Pixel coordinate grounding data:
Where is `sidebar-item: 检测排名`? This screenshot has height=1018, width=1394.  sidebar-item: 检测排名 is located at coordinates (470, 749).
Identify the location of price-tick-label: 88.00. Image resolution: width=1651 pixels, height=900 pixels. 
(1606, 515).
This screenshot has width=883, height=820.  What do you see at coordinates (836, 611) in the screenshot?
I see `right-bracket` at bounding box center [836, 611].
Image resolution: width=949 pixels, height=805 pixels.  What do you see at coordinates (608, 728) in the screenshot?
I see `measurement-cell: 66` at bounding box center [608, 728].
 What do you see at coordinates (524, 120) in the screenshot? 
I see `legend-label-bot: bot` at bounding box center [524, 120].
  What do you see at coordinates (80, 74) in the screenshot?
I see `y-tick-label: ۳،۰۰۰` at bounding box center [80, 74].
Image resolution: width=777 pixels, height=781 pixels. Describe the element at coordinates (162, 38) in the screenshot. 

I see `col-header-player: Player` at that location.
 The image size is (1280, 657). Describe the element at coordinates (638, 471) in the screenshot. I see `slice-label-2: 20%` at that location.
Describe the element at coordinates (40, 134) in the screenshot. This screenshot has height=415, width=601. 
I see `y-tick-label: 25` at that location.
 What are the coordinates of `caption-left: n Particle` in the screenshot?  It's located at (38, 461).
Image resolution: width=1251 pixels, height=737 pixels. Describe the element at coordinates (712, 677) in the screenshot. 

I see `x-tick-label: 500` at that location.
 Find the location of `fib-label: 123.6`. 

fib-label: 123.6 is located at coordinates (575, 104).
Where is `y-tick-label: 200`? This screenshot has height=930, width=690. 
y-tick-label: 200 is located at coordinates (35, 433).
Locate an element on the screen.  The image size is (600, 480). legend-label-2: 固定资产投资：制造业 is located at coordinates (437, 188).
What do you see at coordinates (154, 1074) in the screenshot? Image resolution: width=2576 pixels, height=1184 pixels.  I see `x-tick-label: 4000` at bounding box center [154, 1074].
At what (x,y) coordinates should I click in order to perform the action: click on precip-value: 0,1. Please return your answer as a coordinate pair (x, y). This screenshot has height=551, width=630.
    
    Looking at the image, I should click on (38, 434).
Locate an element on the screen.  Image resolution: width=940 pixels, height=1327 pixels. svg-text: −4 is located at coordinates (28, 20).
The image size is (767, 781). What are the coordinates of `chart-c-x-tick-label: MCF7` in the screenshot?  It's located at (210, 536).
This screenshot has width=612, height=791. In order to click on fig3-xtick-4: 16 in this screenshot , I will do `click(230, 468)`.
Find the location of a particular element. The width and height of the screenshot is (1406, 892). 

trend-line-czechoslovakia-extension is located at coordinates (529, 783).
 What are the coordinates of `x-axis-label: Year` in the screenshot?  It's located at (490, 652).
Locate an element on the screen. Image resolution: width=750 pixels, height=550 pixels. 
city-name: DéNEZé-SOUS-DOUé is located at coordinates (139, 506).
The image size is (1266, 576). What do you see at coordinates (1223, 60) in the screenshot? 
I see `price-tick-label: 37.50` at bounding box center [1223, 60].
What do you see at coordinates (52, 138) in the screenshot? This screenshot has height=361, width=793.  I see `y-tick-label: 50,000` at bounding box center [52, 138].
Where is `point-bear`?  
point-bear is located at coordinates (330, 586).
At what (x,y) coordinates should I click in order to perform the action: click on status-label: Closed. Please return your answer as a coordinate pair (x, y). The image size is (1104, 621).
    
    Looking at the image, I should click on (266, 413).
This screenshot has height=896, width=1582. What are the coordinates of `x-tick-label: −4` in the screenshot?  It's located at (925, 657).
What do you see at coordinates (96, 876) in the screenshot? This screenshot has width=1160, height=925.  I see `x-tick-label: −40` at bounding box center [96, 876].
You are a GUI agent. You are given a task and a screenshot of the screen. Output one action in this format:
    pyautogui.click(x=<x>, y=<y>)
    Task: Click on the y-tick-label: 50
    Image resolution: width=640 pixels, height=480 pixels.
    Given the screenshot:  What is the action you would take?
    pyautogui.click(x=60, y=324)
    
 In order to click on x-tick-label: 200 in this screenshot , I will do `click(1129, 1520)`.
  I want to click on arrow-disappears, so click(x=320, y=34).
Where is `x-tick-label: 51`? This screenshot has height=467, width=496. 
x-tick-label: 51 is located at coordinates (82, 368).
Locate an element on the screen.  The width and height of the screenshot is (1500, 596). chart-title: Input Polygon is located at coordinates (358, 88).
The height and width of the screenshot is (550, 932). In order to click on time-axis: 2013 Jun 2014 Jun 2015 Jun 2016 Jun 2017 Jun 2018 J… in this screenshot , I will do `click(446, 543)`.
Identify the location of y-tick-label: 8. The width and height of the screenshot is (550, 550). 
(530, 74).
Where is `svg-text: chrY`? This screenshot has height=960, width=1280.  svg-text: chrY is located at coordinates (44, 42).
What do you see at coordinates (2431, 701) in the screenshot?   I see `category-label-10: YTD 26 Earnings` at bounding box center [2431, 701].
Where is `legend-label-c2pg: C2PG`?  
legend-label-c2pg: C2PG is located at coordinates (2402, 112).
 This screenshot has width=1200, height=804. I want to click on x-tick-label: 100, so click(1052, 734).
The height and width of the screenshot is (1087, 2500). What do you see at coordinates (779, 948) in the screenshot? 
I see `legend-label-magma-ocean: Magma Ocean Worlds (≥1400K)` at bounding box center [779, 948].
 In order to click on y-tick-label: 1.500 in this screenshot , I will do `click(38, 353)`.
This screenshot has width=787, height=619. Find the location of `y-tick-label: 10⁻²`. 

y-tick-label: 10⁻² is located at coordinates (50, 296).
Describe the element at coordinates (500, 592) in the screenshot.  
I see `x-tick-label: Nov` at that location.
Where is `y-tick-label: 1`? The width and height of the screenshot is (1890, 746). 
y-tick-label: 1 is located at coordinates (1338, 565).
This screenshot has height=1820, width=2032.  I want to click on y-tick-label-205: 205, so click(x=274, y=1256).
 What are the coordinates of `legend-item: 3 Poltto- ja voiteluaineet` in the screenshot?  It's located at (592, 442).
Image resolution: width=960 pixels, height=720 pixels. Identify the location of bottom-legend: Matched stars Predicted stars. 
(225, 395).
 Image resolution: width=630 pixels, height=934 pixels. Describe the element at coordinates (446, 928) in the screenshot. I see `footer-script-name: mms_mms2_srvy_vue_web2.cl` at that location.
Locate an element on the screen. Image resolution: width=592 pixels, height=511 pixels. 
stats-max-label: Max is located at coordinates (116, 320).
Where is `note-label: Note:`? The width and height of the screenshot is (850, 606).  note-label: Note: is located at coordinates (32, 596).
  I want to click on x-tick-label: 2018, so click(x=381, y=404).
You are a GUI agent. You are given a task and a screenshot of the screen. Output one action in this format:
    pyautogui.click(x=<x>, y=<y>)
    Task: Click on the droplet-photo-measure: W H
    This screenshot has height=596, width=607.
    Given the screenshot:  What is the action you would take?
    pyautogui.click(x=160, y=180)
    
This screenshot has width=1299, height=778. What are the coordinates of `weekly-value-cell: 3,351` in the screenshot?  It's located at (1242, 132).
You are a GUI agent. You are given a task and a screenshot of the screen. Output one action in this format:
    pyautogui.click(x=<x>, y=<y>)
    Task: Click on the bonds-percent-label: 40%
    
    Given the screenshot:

=== Goal of the exercise ===
Render each line of the material above as a JSON array of strings, one string per line, leaving out blank lines.

=== Answer to the exercise ===
[
  "Where is `sidebar-item: 检测排名`? This screenshot has height=1018, width=1394.  sidebar-item: 检测排名 is located at coordinates (470, 749).",
  "Identify the location of price-tick-label: 88.00. Image resolution: width=1651 pixels, height=900 pixels. ",
  "(1606, 515).",
  "This screenshot has width=883, height=820.  What do you see at coordinates (836, 611) in the screenshot?",
  "I see `right-bracket` at bounding box center [836, 611].",
  "Image resolution: width=949 pixels, height=805 pixels.  What do you see at coordinates (608, 728) in the screenshot?",
  "I see `measurement-cell: 66` at bounding box center [608, 728].",
  " What do you see at coordinates (524, 120) in the screenshot? ",
  "I see `legend-label-bot: bot` at bounding box center [524, 120].",
  "  What do you see at coordinates (80, 74) in the screenshot?",
  "I see `y-tick-label: ۳،۰۰۰` at bounding box center [80, 74].",
  "Image resolution: width=777 pixels, height=781 pixels. Describe the element at coordinates (162, 38) in the screenshot. ",
  "I see `col-header-player: Player` at that location.",
  " The image size is (1280, 657). Describe the element at coordinates (638, 471) in the screenshot. I see `slice-label-2: 20%` at that location.",
  "Describe the element at coordinates (40, 134) in the screenshot. This screenshot has height=415, width=601. ",
  "I see `y-tick-label: 25` at that location.",
  " What are the coordinates of `caption-left: n Particle` in the screenshot?  It's located at (38, 461).",
  "Image resolution: width=1251 pixels, height=737 pixels. Describe the element at coordinates (712, 677) in the screenshot. ",
  "I see `x-tick-label: 500` at that location.",
  " Find the location of `fib-label: 123.6`. ",
  "fib-label: 123.6 is located at coordinates (575, 104).",
  "Where is `y-tick-label: 200`? This screenshot has height=930, width=690. ",
  "y-tick-label: 200 is located at coordinates (35, 433).",
  "Locate an element on the screen.  The image size is (600, 480). legend-label-2: 固定资产投资：制造业 is located at coordinates (437, 188).",
  "What do you see at coordinates (154, 1074) in the screenshot? Image resolution: width=2576 pixels, height=1184 pixels.  I see `x-tick-label: 4000` at bounding box center [154, 1074].",
  "At what (x,y) coordinates should I click in order to perform the action: click on precip-value: 0,1. Please return your answer as a coordinate pair (x, y). This screenshot has height=551, width=630.",
  "    Looking at the image, I should click on (38, 434).",
  "Locate an element on the screen.  Image resolution: width=940 pixels, height=1327 pixels. svg-text: −4 is located at coordinates (28, 20).",
  "The image size is (767, 781). What are the coordinates of `chart-c-x-tick-label: MCF7` in the screenshot?  It's located at (210, 536).",
  "This screenshot has width=612, height=791. In order to click on fig3-xtick-4: 16 in this screenshot , I will do `click(230, 468)`.",
  "Find the location of a particular element. The width and height of the screenshot is (1406, 892). ",
  "trend-line-czechoslovakia-extension is located at coordinates (529, 783).",
  " What are the coordinates of `x-axis-label: Year` in the screenshot?  It's located at (490, 652).",
  "Locate an element on the screen. Image resolution: width=750 pixels, height=550 pixels. ",
  "city-name: DéNEZé-SOUS-DOUé is located at coordinates (139, 506).",
  "The image size is (1266, 576). What do you see at coordinates (1223, 60) in the screenshot? ",
  "I see `price-tick-label: 37.50` at bounding box center [1223, 60].",
  "What do you see at coordinates (52, 138) in the screenshot? This screenshot has height=361, width=793.  I see `y-tick-label: 50,000` at bounding box center [52, 138].",
  "Where is `point-bear`?  ",
  "point-bear is located at coordinates (330, 586).",
  "At what (x,y) coordinates should I click in order to perform the action: click on status-label: Closed. Please return your answer as a coordinate pair (x, y). The image size is (1104, 621).",
  "    Looking at the image, I should click on (266, 413).",
  "This screenshot has height=896, width=1582. What are the coordinates of `x-tick-label: −4` in the screenshot?  It's located at (925, 657).",
  "What do you see at coordinates (96, 876) in the screenshot? This screenshot has width=1160, height=925.  I see `x-tick-label: −40` at bounding box center [96, 876].",
  "You are a GUI agent. You are given a task and a screenshot of the screen. Output one action in this format:",
  "    pyautogui.click(x=<x>, y=<y>)",
  "    Task: Click on the y-tick-label: 50",
  "    Image resolution: width=640 pixels, height=480 pixels.",
  "    Given the screenshot:  What is the action you would take?",
  "    pyautogui.click(x=60, y=324)",
  " In order to click on x-tick-label: 200 in this screenshot , I will do `click(1129, 1520)`.",
  "  I want to click on arrow-disappears, so click(x=320, y=34).",
  "Where is `x-tick-label: 51`? This screenshot has height=467, width=496. ",
  "x-tick-label: 51 is located at coordinates (82, 368).",
  "Locate an element on the screen.  The width and height of the screenshot is (1500, 596). chart-title: Input Polygon is located at coordinates (358, 88).",
  "The height and width of the screenshot is (550, 932). In order to click on time-axis: 2013 Jun 2014 Jun 2015 Jun 2016 Jun 2017 Jun 2018 J… in this screenshot , I will do `click(446, 543)`.",
  "Identify the location of y-tick-label: 8. The width and height of the screenshot is (550, 550). ",
  "(530, 74).",
  "Where is `svg-text: chrY`? This screenshot has height=960, width=1280.  svg-text: chrY is located at coordinates (44, 42).",
  "What do you see at coordinates (2431, 701) in the screenshot?   I see `category-label-10: YTD 26 Earnings` at bounding box center [2431, 701].",
  "Where is `legend-label-c2pg: C2PG`?  ",
  "legend-label-c2pg: C2PG is located at coordinates (2402, 112).",
  " This screenshot has width=1200, height=804. I want to click on x-tick-label: 100, so click(1052, 734).",
  "The height and width of the screenshot is (1087, 2500). What do you see at coordinates (779, 948) in the screenshot? ",
  "I see `legend-label-magma-ocean: Magma Ocean Worlds (≥1400K)` at bounding box center [779, 948].",
  " In order to click on y-tick-label: 1.500 in this screenshot , I will do `click(38, 353)`.",
  "This screenshot has width=787, height=619. Find the location of `y-tick-label: 10⁻²`. ",
  "y-tick-label: 10⁻² is located at coordinates (50, 296).",
  "Describe the element at coordinates (500, 592) in the screenshot.  ",
  "I see `x-tick-label: Nov` at that location.",
  "Where is `y-tick-label: 1`? The width and height of the screenshot is (1890, 746). ",
  "y-tick-label: 1 is located at coordinates (1338, 565).",
  "This screenshot has height=1820, width=2032.  I want to click on y-tick-label-205: 205, so click(x=274, y=1256).",
  " What are the coordinates of `legend-item: 3 Poltto- ja voiteluaineet` in the screenshot?  It's located at (592, 442).",
  "Image resolution: width=960 pixels, height=720 pixels. Identify the location of bottom-legend: Matched stars Predicted stars. ",
  "(225, 395).",
  " Image resolution: width=630 pixels, height=934 pixels. Describe the element at coordinates (446, 928) in the screenshot. I see `footer-script-name: mms_mms2_srvy_vue_web2.cl` at that location.",
  "Locate an element on the screen. Image resolution: width=592 pixels, height=511 pixels. ",
  "stats-max-label: Max is located at coordinates (116, 320).",
  "Where is `note-label: Note:`? The width and height of the screenshot is (850, 606).  note-label: Note: is located at coordinates (32, 596).",
  "  I want to click on x-tick-label: 2018, so click(x=381, y=404).",
  "You are a GUI agent. You are given a task and a screenshot of the screen. Output one action in this format:",
  "    pyautogui.click(x=<x>, y=<y>)",
  "    Task: Click on the droplet-photo-measure: W H",
  "    This screenshot has height=596, width=607.",
  "    Given the screenshot:  What is the action you would take?",
  "    pyautogui.click(x=160, y=180)",
  "This screenshot has width=1299, height=778. What are the coordinates of `weekly-value-cell: 3,351` in the screenshot?  It's located at (1242, 132).",
  "You are a GUI agent. You are given a task and a screenshot of the screen. Output one action in this format:",
  "    pyautogui.click(x=<x>, y=<y>)",
  "    Task: Click on the bonds-percent-label: 40%",
  "    Given the screenshot:"
]